→ Directions for this task: Reproduce all of the records below word for word, keeping every line as it stands.

Coordinate data for items:
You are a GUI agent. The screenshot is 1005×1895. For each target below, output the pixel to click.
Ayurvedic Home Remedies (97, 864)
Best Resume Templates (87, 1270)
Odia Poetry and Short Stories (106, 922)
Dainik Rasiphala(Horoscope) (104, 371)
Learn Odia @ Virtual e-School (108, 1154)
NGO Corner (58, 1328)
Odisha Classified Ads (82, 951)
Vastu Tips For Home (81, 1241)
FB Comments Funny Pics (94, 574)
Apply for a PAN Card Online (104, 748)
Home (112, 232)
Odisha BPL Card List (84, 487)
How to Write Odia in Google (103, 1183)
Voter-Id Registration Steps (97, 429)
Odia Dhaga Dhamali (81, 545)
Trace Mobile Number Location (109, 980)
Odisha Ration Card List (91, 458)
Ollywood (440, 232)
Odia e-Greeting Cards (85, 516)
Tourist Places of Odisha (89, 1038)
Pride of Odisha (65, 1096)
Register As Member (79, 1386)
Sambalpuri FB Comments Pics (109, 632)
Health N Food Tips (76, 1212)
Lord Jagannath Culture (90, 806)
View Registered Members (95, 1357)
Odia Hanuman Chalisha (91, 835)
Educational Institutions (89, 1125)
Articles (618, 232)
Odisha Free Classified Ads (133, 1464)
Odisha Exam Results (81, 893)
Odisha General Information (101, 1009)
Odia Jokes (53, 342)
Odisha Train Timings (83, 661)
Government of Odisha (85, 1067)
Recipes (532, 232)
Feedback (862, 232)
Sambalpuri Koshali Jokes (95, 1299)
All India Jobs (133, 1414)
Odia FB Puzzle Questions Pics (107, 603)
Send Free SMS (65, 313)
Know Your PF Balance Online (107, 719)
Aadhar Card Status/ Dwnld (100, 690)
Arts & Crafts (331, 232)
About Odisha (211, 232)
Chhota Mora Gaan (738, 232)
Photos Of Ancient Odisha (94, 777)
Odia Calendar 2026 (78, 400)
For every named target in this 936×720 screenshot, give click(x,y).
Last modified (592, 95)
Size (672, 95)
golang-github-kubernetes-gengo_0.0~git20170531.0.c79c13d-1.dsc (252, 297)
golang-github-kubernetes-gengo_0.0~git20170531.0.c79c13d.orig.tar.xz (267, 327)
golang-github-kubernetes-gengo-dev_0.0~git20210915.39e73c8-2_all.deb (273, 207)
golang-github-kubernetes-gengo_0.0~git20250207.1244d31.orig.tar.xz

→ Solved exercise:
You are a GUI agent. The screenshot is 1005×1895. For each target below, output the pixel to click.
Ayurvedic Home Remedies (97, 864)
Best Resume Templates (87, 1270)
Odia Poetry and Short Stories (106, 922)
Dainik Rasiphala(Horoscope) (104, 371)
Learn Odia @ Virtual e-School (108, 1154)
NGO Corner (58, 1328)
Odisha Classified Ads (82, 951)
Vastu Tips For Home (81, 1241)
FB Comments Funny Pics (94, 574)
Apply for a PAN Card Online (104, 748)
Home (112, 232)
Odisha BPL Card List (84, 487)
How to Write Odia in Google (103, 1183)
Voter-Id Registration Steps (97, 429)
Odia Dhaga Dhamali (81, 545)
Trace Mobile Number Location (109, 980)
Odisha Ration Card List (91, 458)
Ollywood (440, 232)
Odia e-Greeting Cards (85, 516)
Tourist Places of Odisha (89, 1038)
Pride of Odisha (65, 1096)
Register As Member (79, 1386)
Sambalpuri FB Comments Pics (109, 632)
Health N Food Tips (76, 1212)
Lord Jagannath Culture (90, 806)
View Registered Members (95, 1357)
Odia Hanuman Chalisha (91, 835)
Educational Institutions (89, 1125)
Articles (618, 232)
Odisha Free Classified Ads (133, 1464)
Odisha Exam Results (81, 893)
Odisha General Information (101, 1009)
Odia Jokes (53, 342)
Odisha Train Timings (83, 661)
Government of Odisha (85, 1067)
Recipes (532, 232)
Feedback (862, 232)
Sambalpuri Koshali Jokes (95, 1299)
All India Jobs (133, 1414)
Odia FB Puzzle Questions Pics (107, 603)
Send Free SMS (65, 313)
Know Your PF Balance Online (107, 719)
Aadhar Card Status/ Dwnld (100, 690)
Arts & Crafts (331, 232)
About Odisha (211, 232)
Chhota Mora Gaan (738, 232)
Photos Of Ancient Odisha (94, 777)
Odia Calendar 2026 (78, 400)
For every named target in this 936×720 screenshot, give click(x,y).
Last modified (592, 95)
Size (672, 95)
golang-github-kubernetes-gengo_0.0~git20170531.0.c79c13d-1.dsc (252, 297)
golang-github-kubernetes-gengo_0.0~git20170531.0.c79c13d.orig.tar.xz (267, 327)
golang-github-kubernetes-gengo-dev_0.0~git20210915.39e73c8-2_all.deb (273, 207)
golang-github-kubernetes-gengo_0.0~git20250207.1244d31.orig.tar.xz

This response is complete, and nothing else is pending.